A tensão que já estava pesada tornou-se palpável. Gina não sabia exatamente o que Harry pretendia, mas parecia que seria ruim.

- Seu pai esteve fora de Camelot há um bom tempo, teoricamente em suas próprias terras. E, no entanto, apareceu aqui, tão longe de casa. Não poderia ter sido capturado de sua fortaleza, nem mesmo Servolo teve tempo de atacar lá. O que nos deixa com o simples fato que... Dessa vez, Servolo nos disse a verdade.

- E que verdade é essa, me atrevo a perguntar?

- Ele nos traiu.

Pelo peso da afirmação, a reação de Draco foi extremamente calma. Simplesmente esperou que Harry continuasse, como se nada tivesse acontecido.

- Não sei por quanto tempo... Ou desde quando. Mas é claro para mim que auxiliou Servolo não só durante essa invasão, mas antes. Informando onde seria melhor desembarcar, a região mais fraca, a época mais apropriada. Não há outra explicação para os saxões saberem tão bem nossas fraquezas.

Quando outra vez Draco não se manifestou, então Harry decidiu confrontá-lo diretamente.

- Isso não surpreende você? Já suspeitava que seu pai fosse um traidor?

- Eu realmente não dou a mínima, meu senhor.

Para a surpresa de Gina, Harry apenas sorriu.

- Duvido seriamente. É difícil acreditar que um filho que se joga na batalha e luta com ódio cego contra o líder saxão não se importa com seu pai.

- Ele estava no meu caminho, o que deveria fazer? Ignorar o grande Servolo e falar "Ah, eu não vou lutar com você porque não ligo para meu pai?".

- Sarcasmo não é uma das melhores formas de se explicar, Draco – informou seriamente Cedric.

- Me explicar? – cortou rapidamente. – E o que você quer dizer com isso?

- Não escapou de nossa atenção que Servolo sempre esteve um passo a frente de nós e isso trouxe problemas no caminho. Não havia como ele saber de nossos movimentos e onde atacar assim que saímos de Camelot. E Lucius não estava conosco e nem teria como saber sem... Ter alguém aqui no acampamento para lhe informar.

Apesar de Draco permanecer calmo, Gina foi quem se mostrou revoltada com o que Harry estava sugerindo. Era verdade que seria a primeira a duvidar da lealdade dele antes de conhecê-lo melhor, mas o jeito como Harry estava frio e a tristeza de Draco quando havia entrado na tenda a fez achar injusto que Harry estava acusando Draco quando ele acabara de perder o pai e ainda por cima descoberto de sua traição.

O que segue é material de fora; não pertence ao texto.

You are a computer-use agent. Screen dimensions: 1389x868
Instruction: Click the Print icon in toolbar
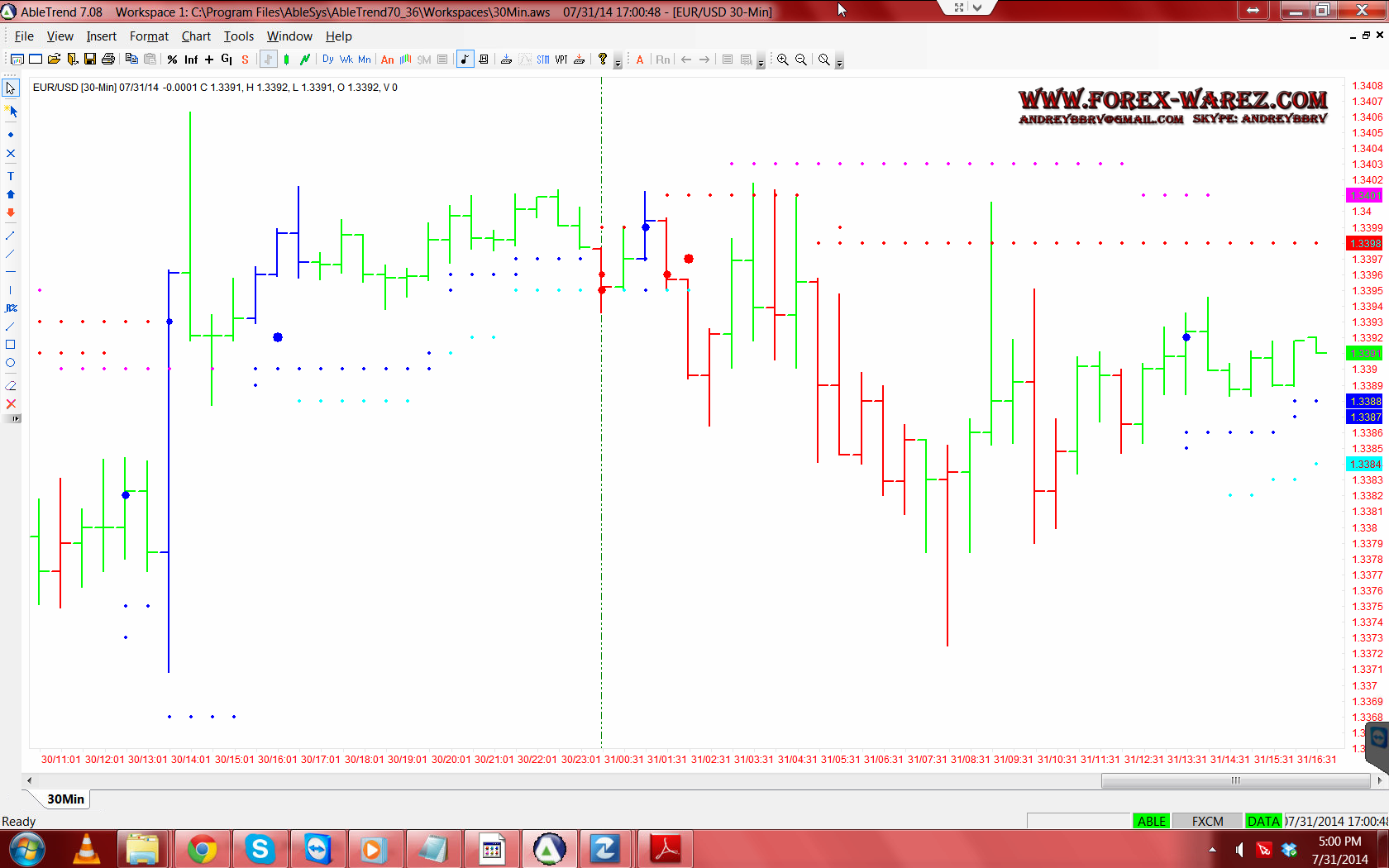pos(107,60)
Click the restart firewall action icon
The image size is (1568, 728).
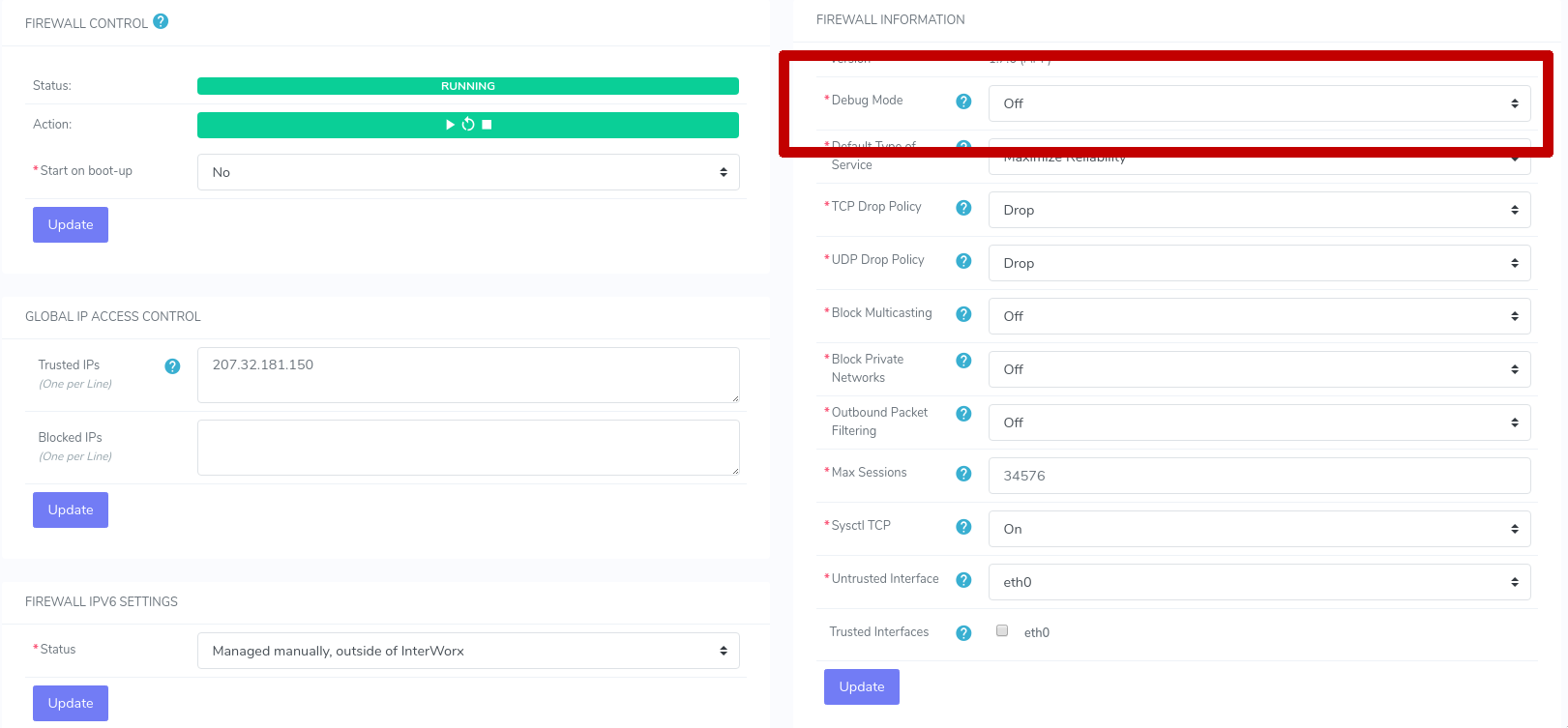pos(468,125)
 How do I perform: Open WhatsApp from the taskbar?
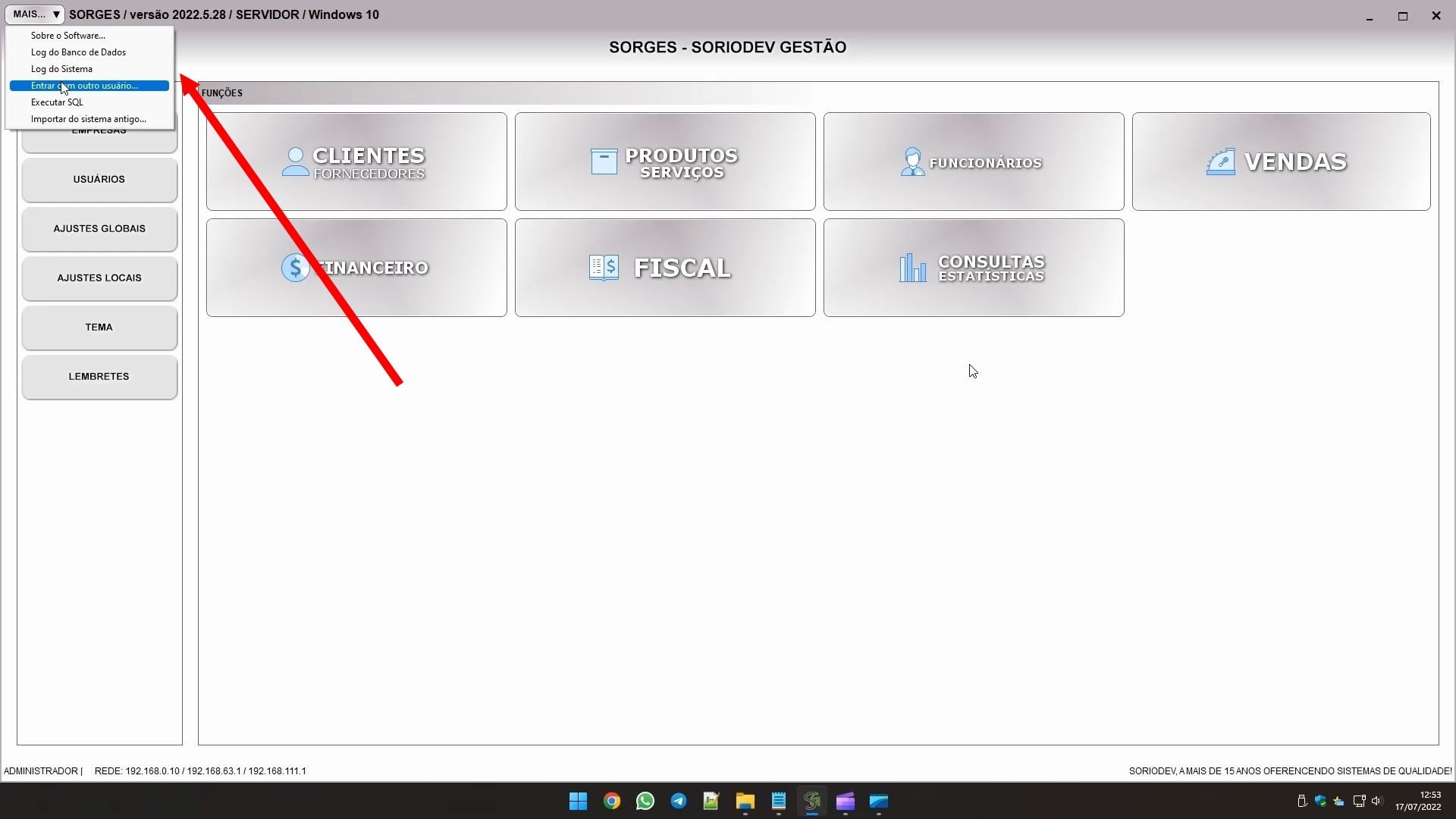click(x=645, y=801)
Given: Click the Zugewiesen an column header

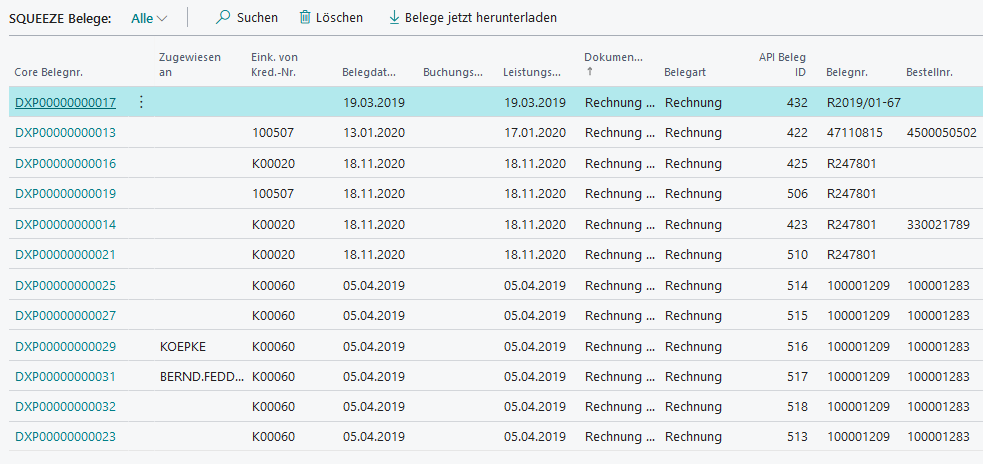Looking at the screenshot, I should (190, 64).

- Não posso acreditar que esteja dizendo isso, Harry. O pai dele está morto! Não acha que é dor suficiente? Não pode simplesmente invadir aqui e acusá-lo de algo tão sério!

- Na verdade, posso sim – se virou para ela, expressão furiosa. – Teve permissão para ficar e ouvir, não dar sua opinião.

Se não fosse, incrivelmente, pelo o braço de Draco a impedindo, teria partido em cima de Harry e quem sabe mais o que faria. A atitude dele estava sendo impossível, Gina não esperava que fosse capaz de ser tão... Frio.

Porém, a verdade era que ele estava muito longe da frieza. Sua costumeira resolução calma e voz firme desapareceram assim que entrara na tenda e vira Gina nos braços de Draco. Pela primeira vez desde que foi coroado eram suas emoções e não responsabilidades que estavam determinando suas ações. Era um erro, mas Harry não estava em condições de pensar nisso no momento.

- Está claro que você já decidiu a quem sou leal na verdade. Então, não perca mais seu tempo e vá em frente com o que pretende – ofereceu Draco, estendendo as mãos, sugerindo com o gesto, que fossem presas.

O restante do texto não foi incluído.